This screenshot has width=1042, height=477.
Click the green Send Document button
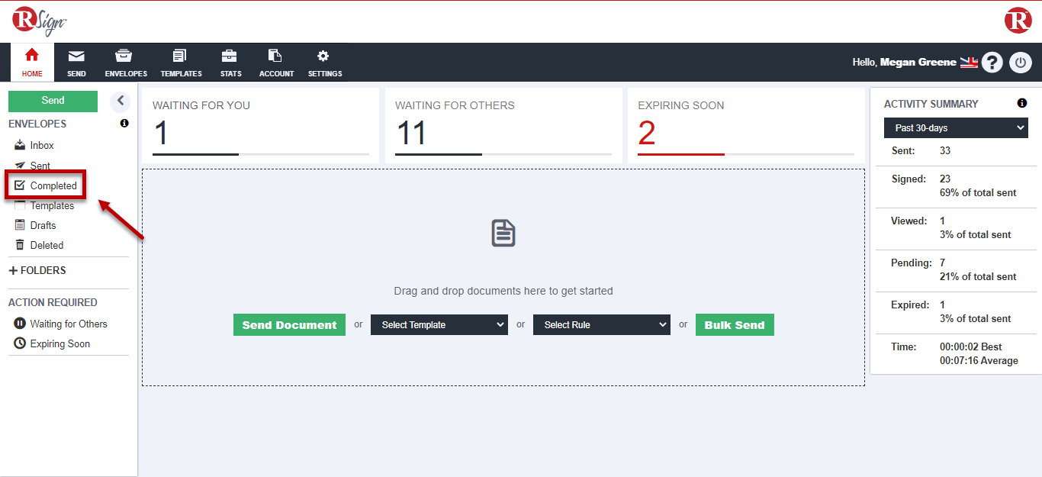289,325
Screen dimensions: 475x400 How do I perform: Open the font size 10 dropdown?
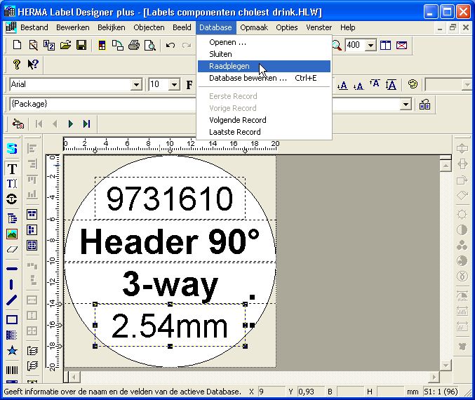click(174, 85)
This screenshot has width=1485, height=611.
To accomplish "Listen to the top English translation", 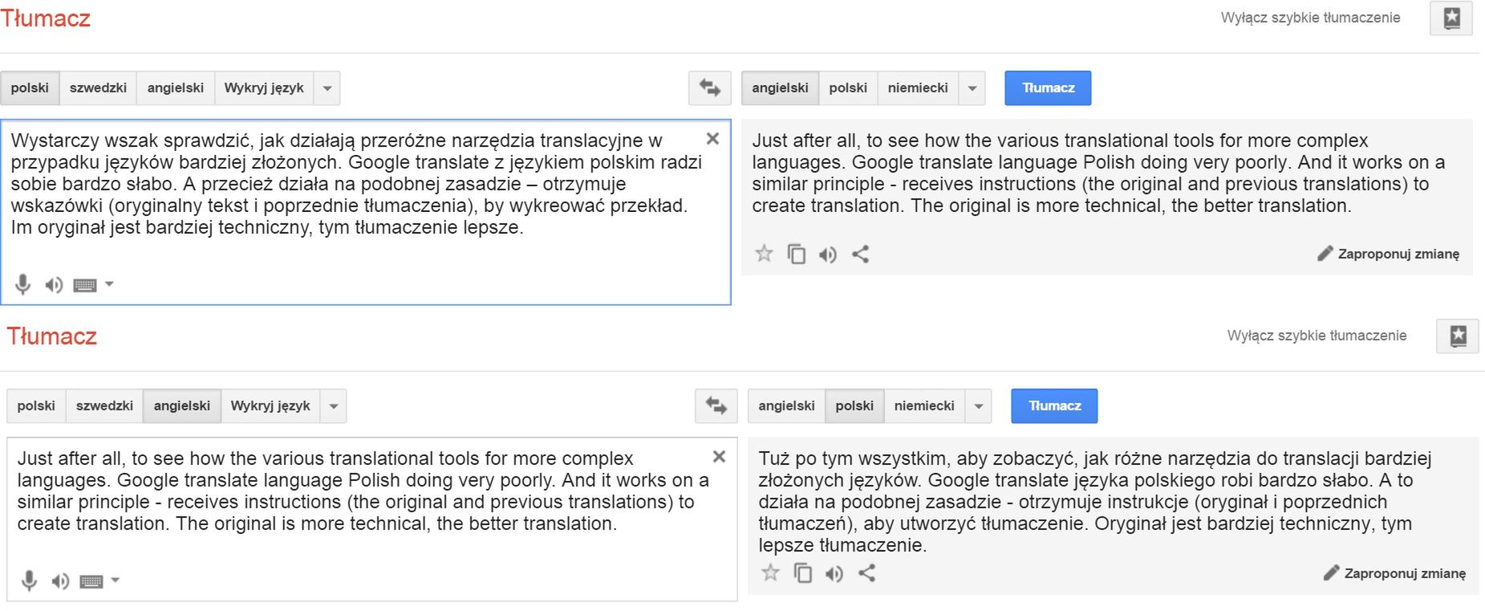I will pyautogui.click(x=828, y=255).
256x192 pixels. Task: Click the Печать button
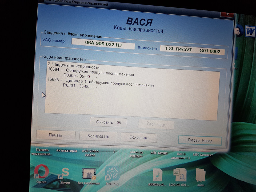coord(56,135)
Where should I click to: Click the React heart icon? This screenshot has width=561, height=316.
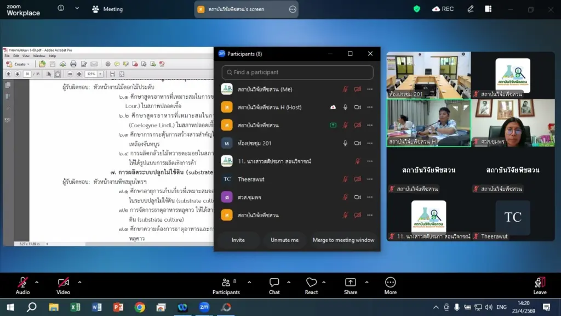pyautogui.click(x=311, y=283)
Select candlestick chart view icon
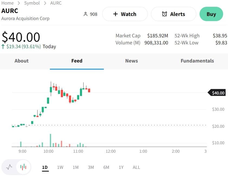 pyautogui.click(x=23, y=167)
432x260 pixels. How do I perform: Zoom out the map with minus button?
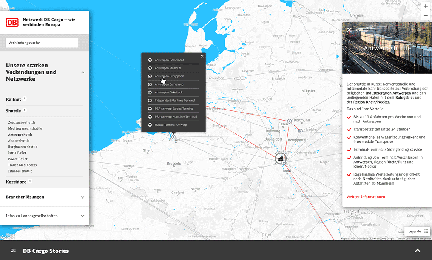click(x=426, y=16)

---

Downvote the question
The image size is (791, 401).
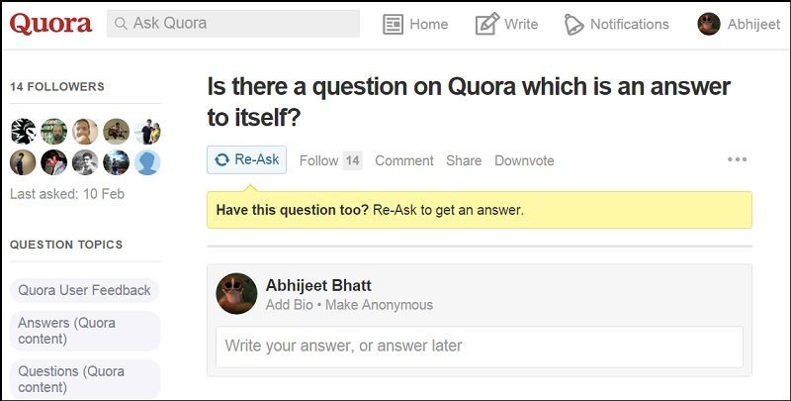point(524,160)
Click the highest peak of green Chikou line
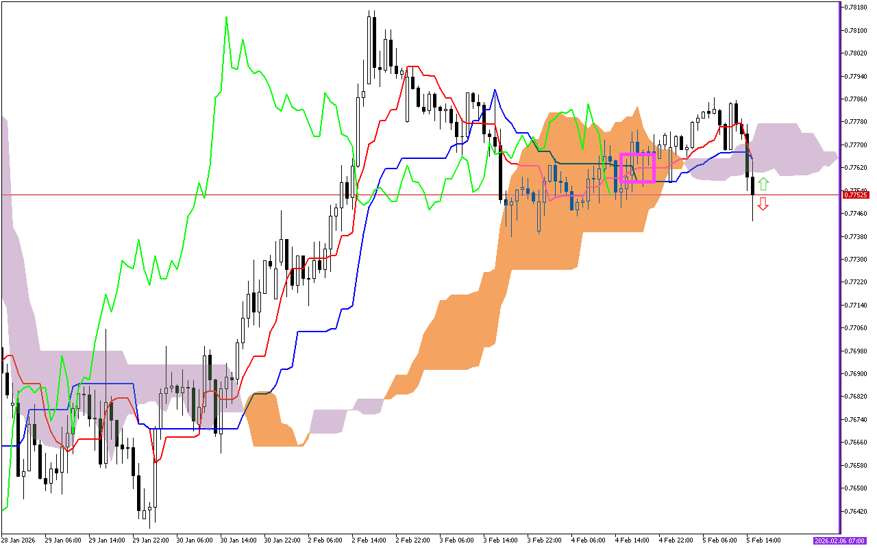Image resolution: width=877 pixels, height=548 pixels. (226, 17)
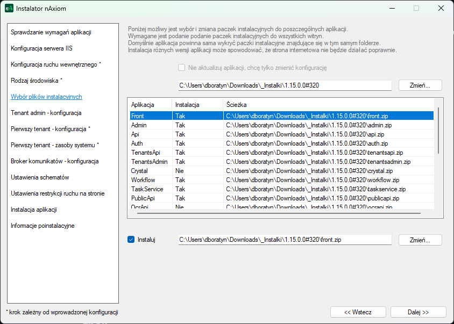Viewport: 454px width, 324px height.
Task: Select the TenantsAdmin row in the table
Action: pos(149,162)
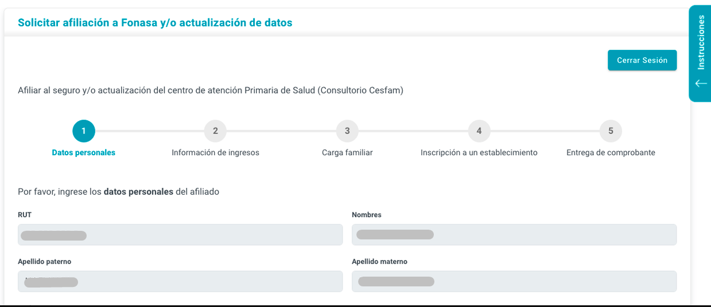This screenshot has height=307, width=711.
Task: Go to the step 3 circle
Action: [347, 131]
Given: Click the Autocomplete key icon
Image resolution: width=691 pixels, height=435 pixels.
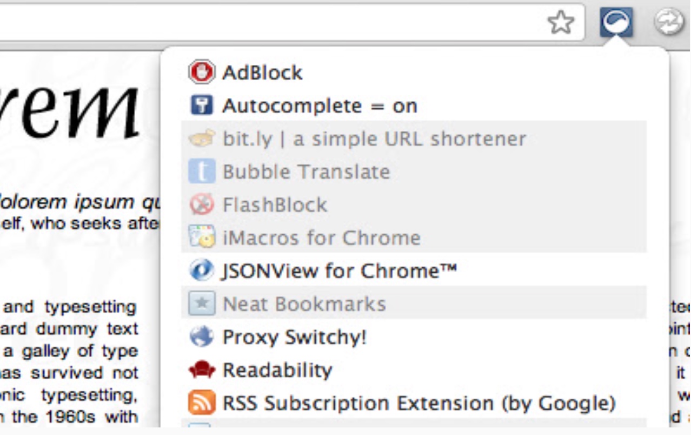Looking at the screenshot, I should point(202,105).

▶ Description of the task: Give again the lines of the listing above that run from the one with "This screenshot has width=1042, height=477." up to and including the one with "This screenshot has width=1485, height=611.". Keep them exact and omit the pictures.

▶ Response area:
This screenshot has width=1042, height=477.
Click the green Send Document button
289,325
Screen dimensions: 475x400 How do I perform: Open the font size 10 dropdown?
click(174, 85)
This screenshot has width=1485, height=611.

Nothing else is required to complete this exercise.